5. David Twohy’s Pitch Black

This launched the epic Riddick franchise that I will always champion and went on to traverse space opera, animation and video game territory but the catalyst is this lean, mean creature feature showcasing Vin Diesel in probably his best role. As a ragtag crew m crash lands on a distant world with three suns, all about to plunge the planet into nighttime for months, while hordes of vicious extraterrestrial predators who can’t stand light come crawling out of caverns to hunt. Perfect timing right? Riddick & Co must set aside their dysfunctions and work together to fight back, survive and repair a damaged ship so they can ditch this dangerous rock for good. It’s good old fashioned mid level budget SciFi horror fun, before the series took off and soared to new heights in the equally fun but different Chronicles Of Riddick.

4. Christian Alvert’s Pandorum

This film was overlooked and I can somewhat see why. It’s a horror to be sure but there’s a quiet, contemplative nature to the exposition and I think people weren’t expecting something so complex as opposed to a straight up deep space monster flick. Two astronauts (Dennis Quaid and Ben Foster) awaken on a mammoth derelict space station stranded somewhere among the stars. Where were they headed? Where’s the rest of the crew? What are those chilling animalistic noises emanating from the hallways? This is a fun, frightening one to figure out, it’s got truly freaky creatures, a weird psychological aspect and one kicker of an ending.

3. Tobe Hoopers’s Lifeforce

Who doesn’t love vampires from space?! This one is a real oddity, cobbled together with various elements and ideas but dementedly committed to its singular vision and as a result comes out an inspired winner and one of the absolute weirdest SciFi flicks out there. Steve Railback leads a team of astronauts who discover slumbering bloodsuckers about a gigantic alien craft, which they very foolishly bring back to earth. Cue rampant chaos, global collapse and some extremely unsettling zombified makeup effects. Oh, and Patrick Stewart too.
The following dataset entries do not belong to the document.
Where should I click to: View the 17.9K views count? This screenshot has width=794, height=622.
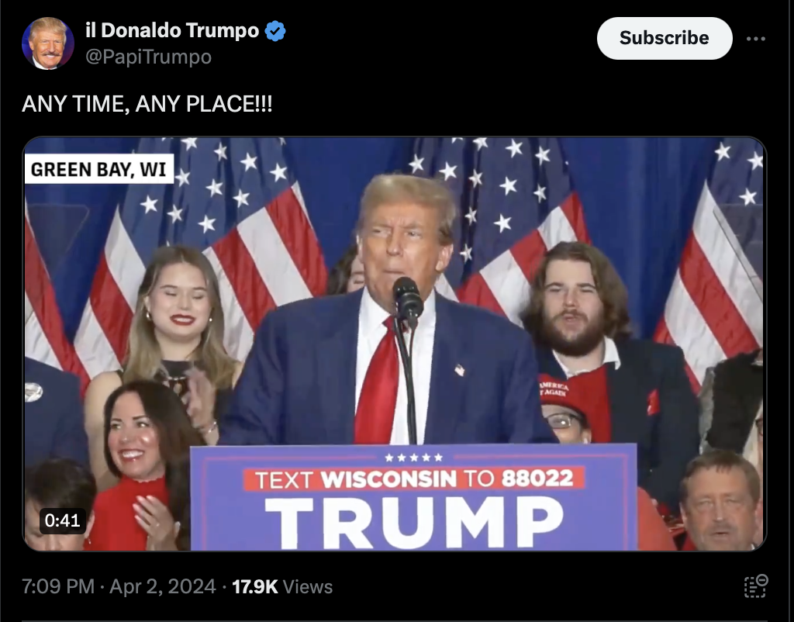click(x=254, y=586)
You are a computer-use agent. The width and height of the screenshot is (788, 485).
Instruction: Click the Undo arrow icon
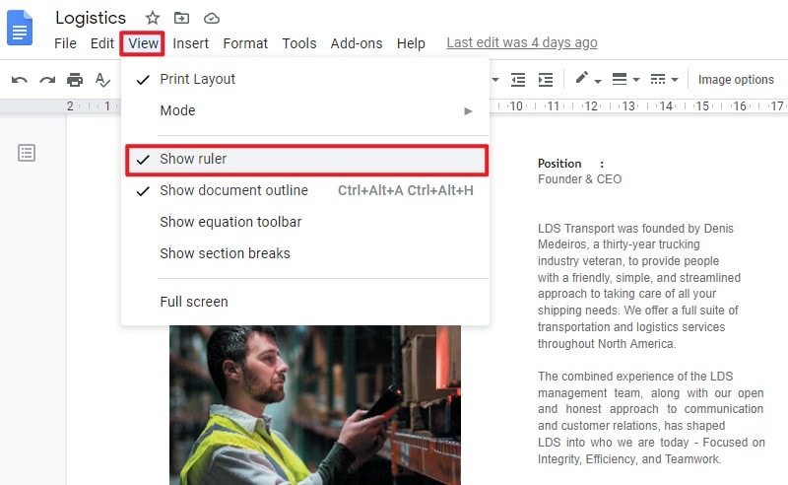pyautogui.click(x=19, y=80)
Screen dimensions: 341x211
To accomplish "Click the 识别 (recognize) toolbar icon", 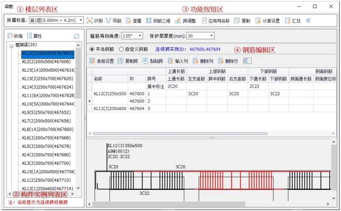I will click(89, 21).
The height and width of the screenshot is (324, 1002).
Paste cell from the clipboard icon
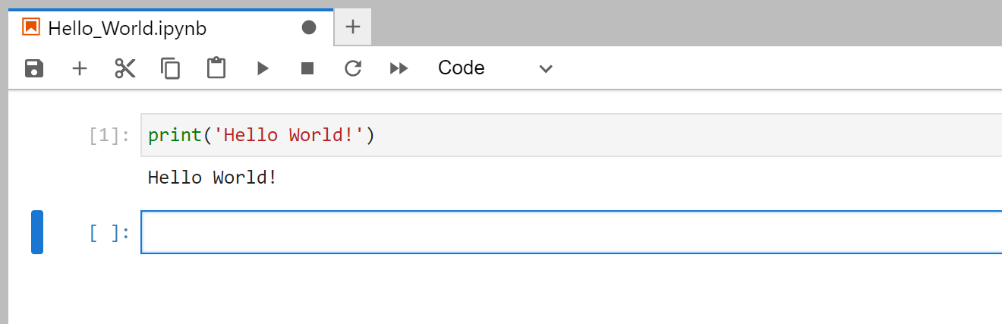tap(216, 68)
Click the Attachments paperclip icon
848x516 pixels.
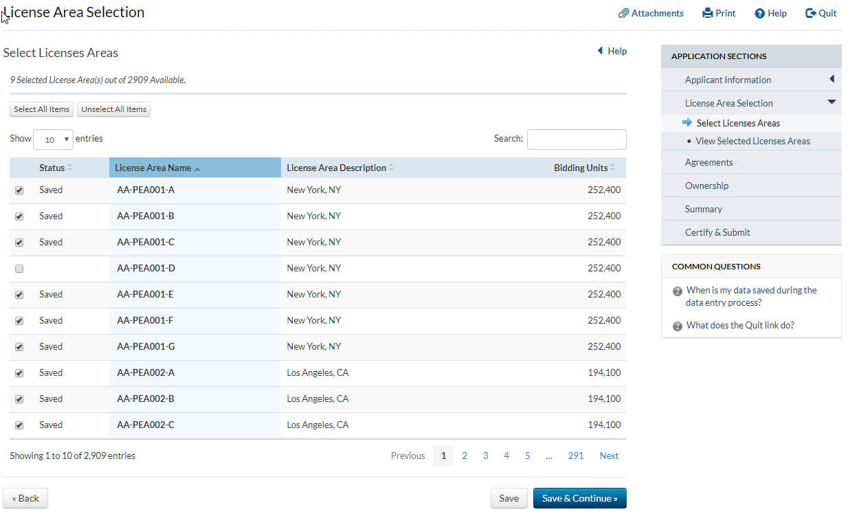coord(623,14)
Grab the boutique Blu Ray if you can find it, I promise you there’s noting out there quite like it.

2. Paul WS Anderson’s Event Horizon

One of the spookiest and most infamous horrors ever made sees a salvage crew attempt the rescue of a missing prototype spaceship that somehow got itself into a black hole and brought back the entire Hellraiser universe with it. This one is unapologetically gory, over the top and filled with enough grisly images to make even die hards nervous.

1. The Alien Quadrilogy

I know I know, it’s cheating to give one spot on the list to four films but they really do feel intrinsically linked as one saga. Ridley Scott’s atmospheric, suspenseful initial shocker. James Cameron’s rootin tootin mercenary safari action blowout follow up. David Fincher’s deliberately unsettling, nihilistic prison flick threequel. Jean Pierre Jeunet’s ultra gooey, deadpan entry packed with ooze, one liners, character actors and deranged alien lore. They’re four very different films set against the same template and idea of this Xenomorph but honestly they are all brilliant in their own way and I couldn’t pick a favourite. The haunted, silent corridors hiding unseen horror that Scott gave us. Cameron’s lovable, rambunctious squad of colonial marines teaming up with Ripley and scene stealing Newt. The acrid, eerie penitentiary world Ripley finds herself clawing for life on in Fincher’s nightmarish vision. That horrific Butterfly alien hybrid and the original blueprint for Joss Whedon’s Firefly Space pirates led by Michael fuckin’ Wincott and Ron friggin Perlman in Jeunet’s funhouse of gore and dark comedy. Just so, so much to love.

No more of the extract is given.